CHIQUITA PASCHAL: Even with social media, too, all the permissions and things that we give out, I think there’s a kind of a mass denial, or just like a mass self-denial? We have to, not necessarily lie to ourselves, but be wilfully ignorant. In making this choice of convenience, we have to accept that we no longer live in an age where privacy exists the way that it has in the past.
IAN STEADMAN: Yeah. And it’s also, I guess we had to adapt this idea that when it comes to losing privacy, when it comes to surveillance at least, and when it comes to a lot of the stuff that’s being talked about here, when it comes to a car that scans your face and figures out if you’ve got road rage and takes control, for example…
CHIQUITA PASCHAL: I’ve got resting bitch face, how’s that going to work out for me?
IAN STEADMAN: …there’s an implicit demand of trust there. When there’s a CCTV camera that’s pointing down a street, it’s recording stuff but you understand that that’s going to be someone watching that footage and making a decision based on being a human about what, the stuff they see on it. This is a scientific theory that is kind of obtuse. If I just read a press release that says a car is going to read my emotions, I assume that the science that’s based on is going to be pretty sound.
CHIQUITA PASCHAL: That’s the thing. All of our technology, the foundations of it, were formed by humans. I guess, what it leaves me wondering is, how much do we actually program our biases into our machines?
IAN STEADMAN: Yeah, because machines are as biased as the people who make them and, also, I just can’t get away from the fact that when we spoke to Richard, he was talking about how emotions didn’t used to exist.
CHIQUITA PASCHAL: I know, that was wild, I was like, “What?”
IAN STEADMAN: So, if it’s just this case of a shifting, mutable definition for something, how can we really claim to be able to detect it and analyze it so scientifically? Emotions might not even exist in a way that makes sense to apply taxonomy to. It might be something else that we’re measuring.

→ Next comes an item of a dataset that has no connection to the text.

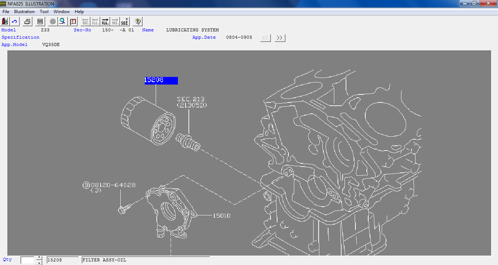Open the File menu
Viewport: 498px width, 265px height.
[x=6, y=12]
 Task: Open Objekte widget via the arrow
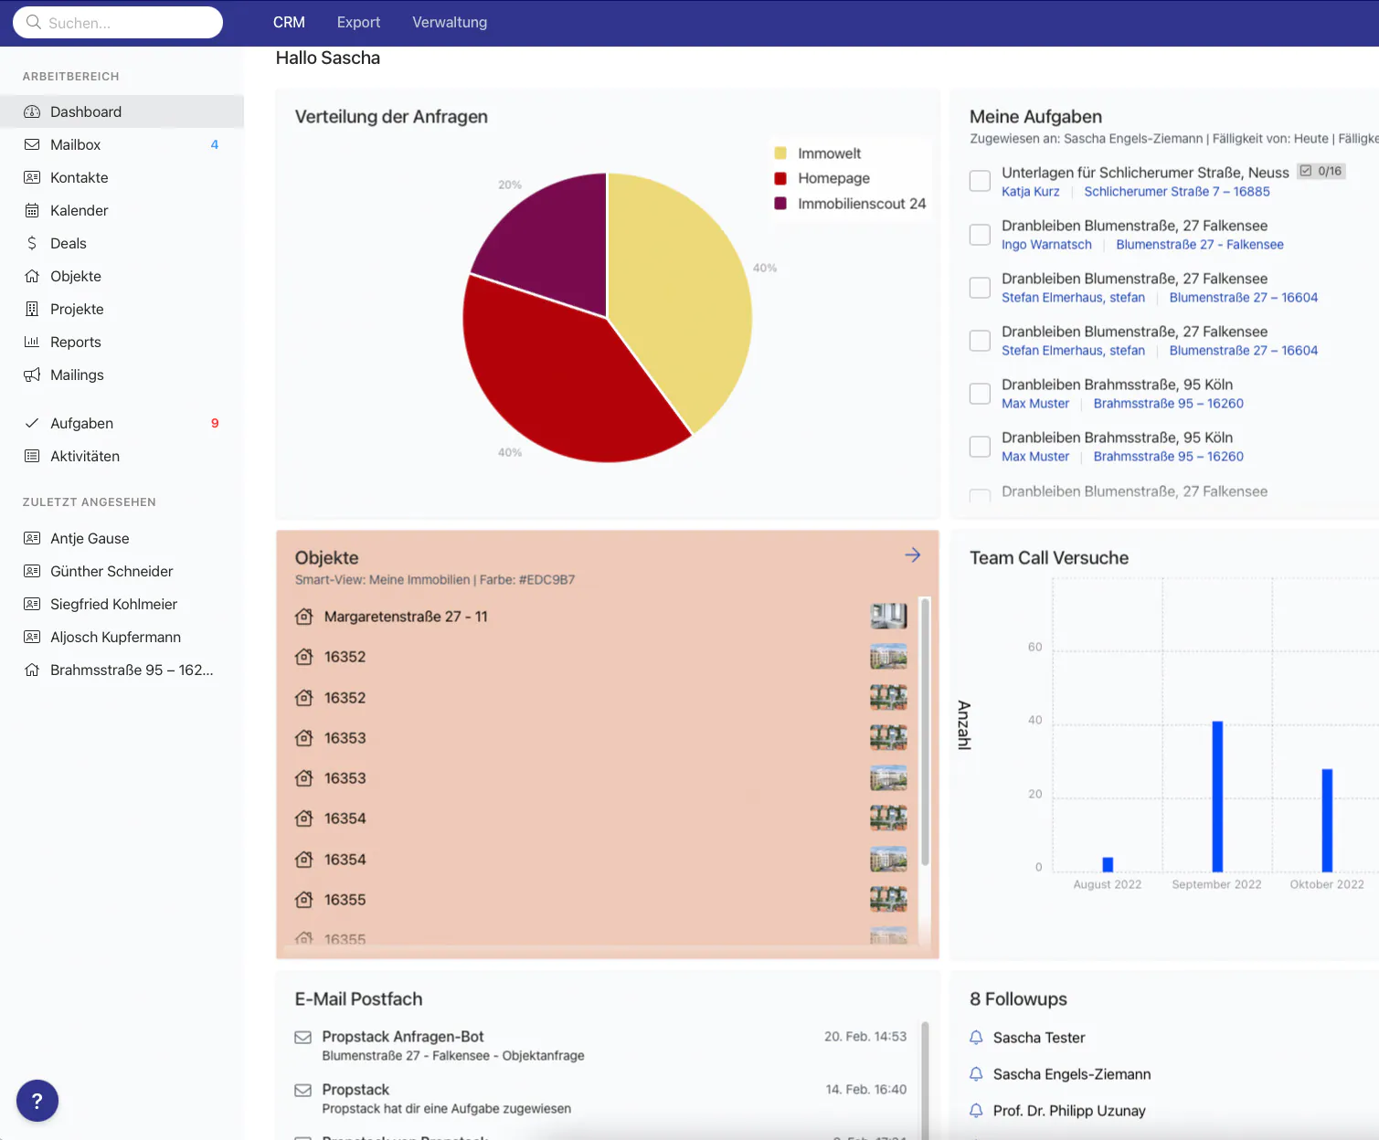pyautogui.click(x=912, y=555)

CHIQUITA PASCHAL: It seems to me that a lot of these emotions, or how we codify emotions, is based on our cultural value system. There are probably cultural value systems that we can’t understand that maybe predate language or we don’t have a record of. You know, when I think about the future, maybe Americans will evolve out of road rage somehow.
IAN STEADMAN: So, the take away here seems to be that, if you see someone claiming that they have a machine that can read your emotions, be skeptical and ask them about their taxonomy. It’s the most important thing.
CHIQUITA PASCHAL: And, roll credits. OK.